Work to be completed -> Can you put every line of the rows below into a numbered list and leave out the blank lines?

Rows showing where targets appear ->
#####

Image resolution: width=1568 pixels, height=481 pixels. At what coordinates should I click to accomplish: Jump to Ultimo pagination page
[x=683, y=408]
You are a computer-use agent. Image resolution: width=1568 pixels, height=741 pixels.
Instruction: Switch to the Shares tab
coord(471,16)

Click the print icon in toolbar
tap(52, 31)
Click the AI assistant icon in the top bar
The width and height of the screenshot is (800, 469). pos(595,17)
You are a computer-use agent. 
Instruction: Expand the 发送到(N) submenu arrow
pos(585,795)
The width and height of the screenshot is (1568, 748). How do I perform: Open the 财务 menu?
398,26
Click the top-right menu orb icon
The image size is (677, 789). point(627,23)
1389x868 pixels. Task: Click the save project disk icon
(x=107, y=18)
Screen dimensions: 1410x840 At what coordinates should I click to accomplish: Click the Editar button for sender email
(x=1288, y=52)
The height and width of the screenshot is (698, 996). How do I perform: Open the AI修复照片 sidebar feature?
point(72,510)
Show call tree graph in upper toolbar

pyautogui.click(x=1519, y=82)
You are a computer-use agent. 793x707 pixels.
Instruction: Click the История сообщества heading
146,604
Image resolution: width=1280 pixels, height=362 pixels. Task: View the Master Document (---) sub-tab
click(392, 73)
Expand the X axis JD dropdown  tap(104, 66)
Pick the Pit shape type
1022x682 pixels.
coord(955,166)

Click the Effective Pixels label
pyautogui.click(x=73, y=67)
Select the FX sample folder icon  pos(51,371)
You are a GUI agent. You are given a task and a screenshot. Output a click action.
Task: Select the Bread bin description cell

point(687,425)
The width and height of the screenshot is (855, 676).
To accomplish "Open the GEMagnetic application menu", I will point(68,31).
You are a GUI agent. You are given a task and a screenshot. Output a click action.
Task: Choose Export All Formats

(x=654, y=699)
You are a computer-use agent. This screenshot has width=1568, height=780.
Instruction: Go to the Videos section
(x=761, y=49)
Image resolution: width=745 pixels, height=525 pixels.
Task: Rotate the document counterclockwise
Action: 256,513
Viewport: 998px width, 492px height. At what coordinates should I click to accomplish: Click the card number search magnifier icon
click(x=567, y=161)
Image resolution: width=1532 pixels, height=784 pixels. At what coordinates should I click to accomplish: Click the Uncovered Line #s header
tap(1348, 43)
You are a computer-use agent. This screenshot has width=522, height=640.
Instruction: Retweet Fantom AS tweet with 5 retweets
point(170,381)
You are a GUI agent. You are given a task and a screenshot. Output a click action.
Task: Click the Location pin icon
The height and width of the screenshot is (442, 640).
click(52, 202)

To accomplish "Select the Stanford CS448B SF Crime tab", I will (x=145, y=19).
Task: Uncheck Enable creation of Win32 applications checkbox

#####

Response ->
1. Image resolution: width=1568 pixels, height=481 pixels. At what coordinates should I click to accomplish: Jump to Ultimo pagination page
2. [x=683, y=408]
3. You are a computer-use agent. Image resolution: width=1568 pixels, height=741 pixels.
4. Instruction: Switch to the Shares tab
5. coord(471,16)
6. Click the print icon in toolbar
7. tap(52, 31)
8. Click the AI assistant icon in the top bar
9. The width and height of the screenshot is (800, 469). pos(595,17)
10. You are a computer-use agent. 
11. Instruction: Expand the 发送到(N) submenu arrow
12. pos(585,795)
13. The width and height of the screenshot is (1568, 748). How do I perform: Open the 财务 menu?
14. 398,26
15. Click the top-right menu orb icon
16. The image size is (677, 789). point(627,23)
17. 1389x868 pixels. Task: Click the save project disk icon
18. (x=107, y=18)
19. Screen dimensions: 1410x840 At what coordinates should I click to accomplish: Click the Editar button for sender email
20. (x=1288, y=52)
21. The height and width of the screenshot is (698, 996). How do I perform: Open the AI修复照片 sidebar feature?
22. point(72,510)
23. Show call tree graph in upper toolbar
24. pyautogui.click(x=1519, y=82)
25. You are a computer-use agent. 793x707 pixels.
26. Instruction: Click the История сообщества heading
27. 146,604
28. Image resolution: width=1280 pixels, height=362 pixels. Task: View the Master Document (---) sub-tab
29. click(392, 73)
30. Expand the X axis JD dropdown  tap(104, 66)
31. Pick the Pit shape type
32. 1022x682 pixels.
33. coord(955,166)
34. Click the Effective Pixels label
35. pyautogui.click(x=73, y=67)
36. Select the FX sample folder icon  pos(51,371)
37. You are a GUI agent. You are given a task and a screenshot. Output a click action.
38. Task: Select the Bread bin description cell
39. point(687,425)
40. The width and height of the screenshot is (855, 676).
41. To accomplish "Open the GEMagnetic application menu", I will point(68,31).
42. You are a GUI agent. You are given a task and a screenshot. Output a click action.
43. Task: Choose Export All Formats
44. (x=654, y=699)
45. You are a computer-use agent. This screenshot has width=1568, height=780.
46. Instruction: Go to the Videos section
47. (x=761, y=49)
48. Image resolution: width=745 pixels, height=525 pixels.
49. Task: Rotate the document counterclockwise
50. Action: 256,513
51. Viewport: 998px width, 492px height. At what coordinates should I click to accomplish: Click the card number search magnifier icon
52. click(x=567, y=161)
53. Image resolution: width=1532 pixels, height=784 pixels. At what coordinates should I click to accomplish: Click the Uncovered Line #s header
54. tap(1348, 43)
55. You are a computer-use agent. This screenshot has width=522, height=640.
56. Instruction: Retweet Fantom AS tweet with 5 retweets
57. point(170,381)
58. You are a GUI agent. You are given a task and a screenshot. Output a click action.
59. Task: Click the Location pin icon
60. The height and width of the screenshot is (442, 640).
61. click(52, 202)
62. To accomplish "Select the Stanford CS448B SF Crime tab", I will (x=145, y=19).
63. Task: Uncheck Enable creation of Win32 applications checkbox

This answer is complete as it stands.